Rafael Precioso nourrit le désir de devenir infirmier « avant même d’entrer au lycée. J’avais vu comment une infirmière s’occupait de ma grand-mère », se souvient-il. En Espagne, c’est un métier bien plus valorisé qu’en France, mieux rémunéré, moins féminisé, même s’il reste majoritairement féminin. Mais il regrette qu’en France, l’infirmier soit mal considéré, presque comme un homme (ou une femme) à tout faire : « Chez mes patients, parfois, on me demande de récupérer des médicaments à la pharmacie ou même d’aller acheter des cigarettes !, se désole-t-il. Autour de moi, quand je dis que je suis infirmier, beaucoup me répondent “C’est bien, moi, je ne pourrais pas”. En Espagne, c’est un métier qui suscite plus d’admiration. »
En 1999, son diplôme d’infirmier en poche, il se lance dans une tournée internationale, en remerciant l’espace Schengen qui lui ouvre les portes de toute l’Europe. Un an en Angleterre, six mois en Italie, puis la France, où il rencontre sa femme, et qu’il ne quittera donc plus, même si, « en soins de ville, je préférerais exercer en Espagne ». Son expérience européenne lui permet d’apprécier les différences entre les systèmes de santé : « En France, le système curatif, et en particulier le système hospitalier, est excellent. Il y a des services de pointe. » En revanche, le système de soins primaires n’est, selon lui, pas à la hauteur car « on fait très peu pour la prévention et la promotion de la santé ».
« En Espagne et en Angleterre, il n’y a pas un système libéral, en ville, et un système hospitalier à part, mais c’est un système national et universel dans lequel les gens ont beaucoup plus confiance. Ils accèdent plus facilement aux centres de soins primaires, qui peuvent les orienter vers des centres de spécialités et, en dernier recours, à l’hôpital.
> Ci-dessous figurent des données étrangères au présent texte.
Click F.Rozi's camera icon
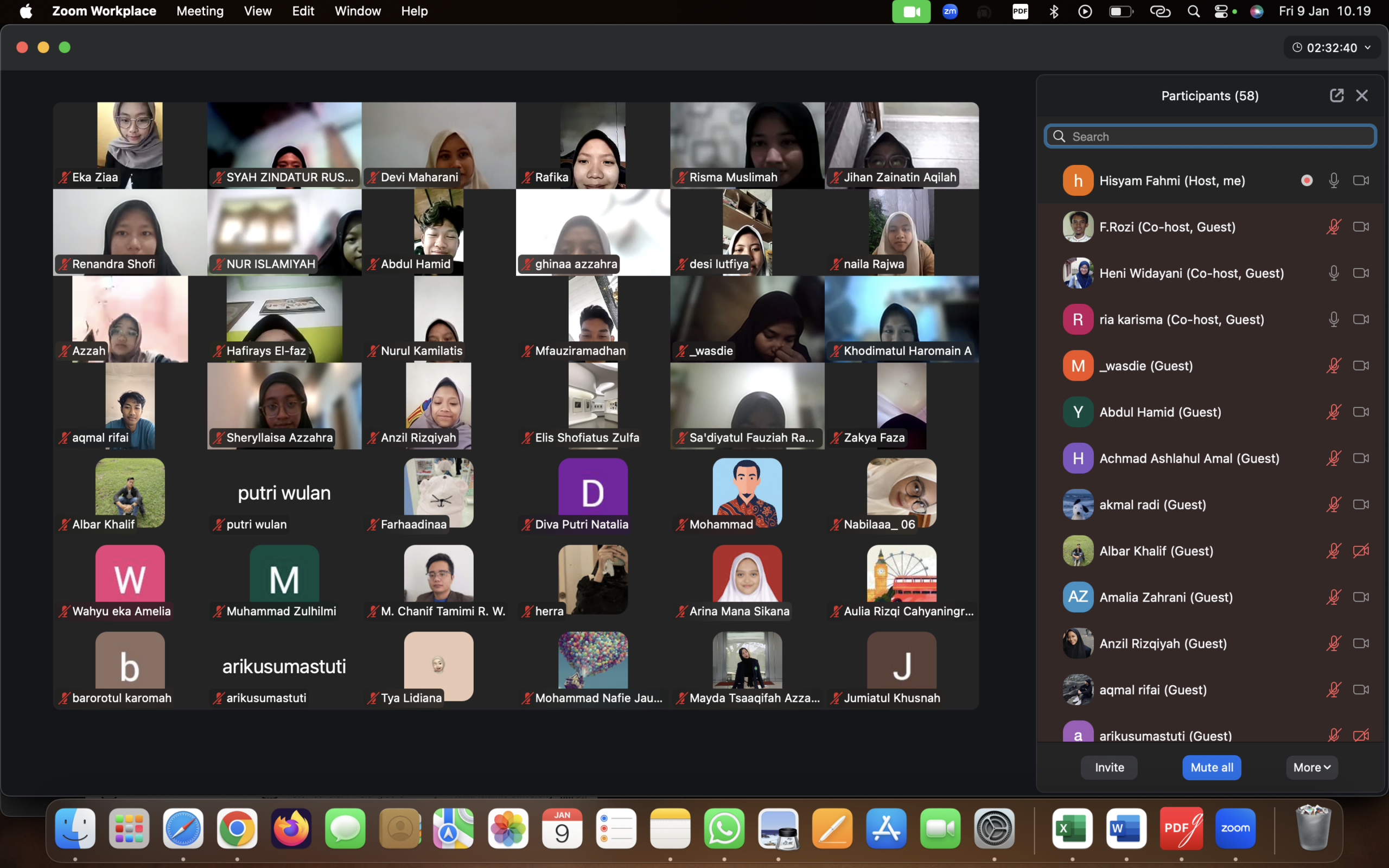 (1361, 227)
Jamais on ne va directement aux urgences, sauf pour un problème vital », décrit-il. Dans l’Hexagone, il travaille d’abord dans un hôpital parisien, en réanimation pédiatrique, avant de s’installer en libéral, « pour gagner plus », mais n’apprécie pas cette transition : « J’ai eu l’impression de devoir me marchander, d’aller démarcher les médecins pour qu’ils veuillent bien m’adresser des patients. » Quand il a l’opportunité de rejoindre la MSP Paris-Porte de Vanves (XIVe), sur le point d’ouvrir, il n’hésite donc pas une seconde.
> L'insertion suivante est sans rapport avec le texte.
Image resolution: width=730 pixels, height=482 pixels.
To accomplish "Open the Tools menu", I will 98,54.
Il commence à développer des actions de promotion de la santé, en accord avec la place que mérite, pour lui, la prévention, et avec sa définition du soin qui est d’« aider quelqu’un en difficulté, parce que cette personne ne veut pas, ne peut pas ou ne sait pas comment se soigner ». Il fait donc de l’éducation thérapeutique, mène des entretiens motivationnels, dans le domaine de la tabacologie ou de l’alimentation par exemple, « pour que la personne découvre par elle-même ce qu’elle veut pour sa santé » et « même si la rémunération n’est pas à la hauteur du temps passé ».